--- Excerpted records Enclosed Below ---

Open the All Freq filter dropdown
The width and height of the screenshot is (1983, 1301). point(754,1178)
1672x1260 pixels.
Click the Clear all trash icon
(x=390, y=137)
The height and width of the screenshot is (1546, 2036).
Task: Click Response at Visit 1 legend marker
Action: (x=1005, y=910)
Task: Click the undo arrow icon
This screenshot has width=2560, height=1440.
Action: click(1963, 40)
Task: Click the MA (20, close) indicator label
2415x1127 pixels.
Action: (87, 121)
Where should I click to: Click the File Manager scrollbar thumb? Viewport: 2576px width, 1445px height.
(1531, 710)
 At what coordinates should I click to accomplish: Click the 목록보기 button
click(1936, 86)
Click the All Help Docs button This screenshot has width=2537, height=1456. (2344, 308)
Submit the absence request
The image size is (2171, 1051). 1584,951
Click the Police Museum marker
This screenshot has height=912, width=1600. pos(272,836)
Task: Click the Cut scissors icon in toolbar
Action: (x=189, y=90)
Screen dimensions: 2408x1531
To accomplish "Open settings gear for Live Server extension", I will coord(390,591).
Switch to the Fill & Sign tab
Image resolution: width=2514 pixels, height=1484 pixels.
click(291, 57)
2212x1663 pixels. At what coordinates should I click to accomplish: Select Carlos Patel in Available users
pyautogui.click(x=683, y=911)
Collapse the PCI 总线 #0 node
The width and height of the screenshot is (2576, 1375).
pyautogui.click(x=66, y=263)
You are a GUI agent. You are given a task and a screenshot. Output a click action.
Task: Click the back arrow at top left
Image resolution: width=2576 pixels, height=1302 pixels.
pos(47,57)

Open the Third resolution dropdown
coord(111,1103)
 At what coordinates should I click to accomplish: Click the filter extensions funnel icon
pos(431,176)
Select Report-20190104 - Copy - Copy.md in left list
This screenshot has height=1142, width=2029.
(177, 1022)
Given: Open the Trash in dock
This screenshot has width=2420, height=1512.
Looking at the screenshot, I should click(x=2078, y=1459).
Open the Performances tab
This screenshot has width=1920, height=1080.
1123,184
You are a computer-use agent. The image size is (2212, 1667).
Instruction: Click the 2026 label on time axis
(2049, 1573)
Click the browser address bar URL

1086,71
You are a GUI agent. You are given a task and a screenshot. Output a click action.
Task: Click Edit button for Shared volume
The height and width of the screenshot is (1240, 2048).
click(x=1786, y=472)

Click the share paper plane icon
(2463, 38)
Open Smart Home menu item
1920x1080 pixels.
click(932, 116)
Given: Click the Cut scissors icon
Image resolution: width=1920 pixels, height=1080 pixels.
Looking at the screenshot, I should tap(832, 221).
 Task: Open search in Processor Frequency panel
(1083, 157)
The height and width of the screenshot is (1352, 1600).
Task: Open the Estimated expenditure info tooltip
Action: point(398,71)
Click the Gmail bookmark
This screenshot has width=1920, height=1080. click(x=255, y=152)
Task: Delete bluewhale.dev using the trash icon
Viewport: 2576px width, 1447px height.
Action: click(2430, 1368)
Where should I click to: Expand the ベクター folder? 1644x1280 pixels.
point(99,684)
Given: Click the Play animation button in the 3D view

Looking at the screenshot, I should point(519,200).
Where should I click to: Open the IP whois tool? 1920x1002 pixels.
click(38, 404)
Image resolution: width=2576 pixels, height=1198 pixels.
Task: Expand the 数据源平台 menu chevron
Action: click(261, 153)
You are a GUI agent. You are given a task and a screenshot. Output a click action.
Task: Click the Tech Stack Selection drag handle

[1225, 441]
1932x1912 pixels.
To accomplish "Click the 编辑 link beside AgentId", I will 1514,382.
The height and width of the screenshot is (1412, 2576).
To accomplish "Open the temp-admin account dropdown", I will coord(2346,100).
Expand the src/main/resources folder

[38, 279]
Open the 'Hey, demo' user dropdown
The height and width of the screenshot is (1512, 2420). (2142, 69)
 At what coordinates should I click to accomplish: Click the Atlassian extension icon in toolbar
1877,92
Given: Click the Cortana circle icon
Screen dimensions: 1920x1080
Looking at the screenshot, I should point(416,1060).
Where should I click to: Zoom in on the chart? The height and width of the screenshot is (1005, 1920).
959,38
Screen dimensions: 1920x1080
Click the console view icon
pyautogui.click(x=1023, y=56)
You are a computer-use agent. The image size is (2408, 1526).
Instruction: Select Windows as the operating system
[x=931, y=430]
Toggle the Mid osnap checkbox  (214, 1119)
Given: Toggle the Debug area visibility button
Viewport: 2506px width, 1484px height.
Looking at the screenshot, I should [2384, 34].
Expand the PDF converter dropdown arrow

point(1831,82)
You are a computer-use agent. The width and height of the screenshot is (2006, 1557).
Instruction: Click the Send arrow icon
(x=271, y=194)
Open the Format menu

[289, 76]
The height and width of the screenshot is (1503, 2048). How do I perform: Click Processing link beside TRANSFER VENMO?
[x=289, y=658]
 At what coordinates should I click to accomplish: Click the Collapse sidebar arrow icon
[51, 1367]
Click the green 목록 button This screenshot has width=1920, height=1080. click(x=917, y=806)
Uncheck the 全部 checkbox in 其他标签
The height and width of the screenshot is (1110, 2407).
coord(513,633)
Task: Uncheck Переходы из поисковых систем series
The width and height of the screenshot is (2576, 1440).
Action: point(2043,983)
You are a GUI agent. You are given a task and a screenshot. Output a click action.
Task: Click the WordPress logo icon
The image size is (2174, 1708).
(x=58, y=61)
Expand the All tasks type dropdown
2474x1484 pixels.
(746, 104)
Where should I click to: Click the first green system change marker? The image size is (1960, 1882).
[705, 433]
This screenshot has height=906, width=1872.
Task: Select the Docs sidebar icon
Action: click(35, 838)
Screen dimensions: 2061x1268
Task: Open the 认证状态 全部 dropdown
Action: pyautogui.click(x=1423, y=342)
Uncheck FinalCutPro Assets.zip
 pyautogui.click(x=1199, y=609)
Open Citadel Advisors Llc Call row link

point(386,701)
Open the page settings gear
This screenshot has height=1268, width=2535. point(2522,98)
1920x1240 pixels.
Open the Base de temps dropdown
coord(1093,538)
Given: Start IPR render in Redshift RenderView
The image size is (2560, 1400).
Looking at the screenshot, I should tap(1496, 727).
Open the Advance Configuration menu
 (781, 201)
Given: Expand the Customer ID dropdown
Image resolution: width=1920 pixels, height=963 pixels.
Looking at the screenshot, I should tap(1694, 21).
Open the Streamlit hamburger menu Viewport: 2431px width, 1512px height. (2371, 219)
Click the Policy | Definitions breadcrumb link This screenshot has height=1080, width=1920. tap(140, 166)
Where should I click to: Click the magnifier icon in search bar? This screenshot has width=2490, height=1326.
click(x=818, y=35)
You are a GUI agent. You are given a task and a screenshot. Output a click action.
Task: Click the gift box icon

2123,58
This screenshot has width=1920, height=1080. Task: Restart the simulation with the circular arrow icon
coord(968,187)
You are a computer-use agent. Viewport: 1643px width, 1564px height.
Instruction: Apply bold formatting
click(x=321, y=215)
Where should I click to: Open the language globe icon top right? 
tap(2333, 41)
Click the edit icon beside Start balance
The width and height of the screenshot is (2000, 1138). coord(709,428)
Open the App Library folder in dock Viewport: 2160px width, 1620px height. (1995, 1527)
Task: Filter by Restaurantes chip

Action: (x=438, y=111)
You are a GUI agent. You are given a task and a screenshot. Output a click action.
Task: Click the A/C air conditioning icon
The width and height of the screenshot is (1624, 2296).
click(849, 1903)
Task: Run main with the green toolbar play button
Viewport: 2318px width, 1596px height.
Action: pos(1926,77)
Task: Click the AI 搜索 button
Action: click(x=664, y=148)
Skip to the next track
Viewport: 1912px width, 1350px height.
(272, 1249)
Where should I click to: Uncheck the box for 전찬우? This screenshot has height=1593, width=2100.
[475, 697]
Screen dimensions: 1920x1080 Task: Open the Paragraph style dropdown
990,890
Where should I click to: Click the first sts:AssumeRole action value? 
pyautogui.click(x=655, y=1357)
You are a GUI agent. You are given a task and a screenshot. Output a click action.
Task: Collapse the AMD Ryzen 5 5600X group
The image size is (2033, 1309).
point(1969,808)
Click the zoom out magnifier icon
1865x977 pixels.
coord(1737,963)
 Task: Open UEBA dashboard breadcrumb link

--- End of Enclosed Excerpted records ---

→ Aim of the exercise
Set down only the lines above that fall between the line holding "Task: Click the A/C air conditioning icon" and the line holding "Task: Run main", inclusive, keeping each exact.

→ Answer
Task: Click the A/C air conditioning icon
The width and height of the screenshot is (1624, 2296).
click(849, 1903)
Task: Run main with the green toolbar play button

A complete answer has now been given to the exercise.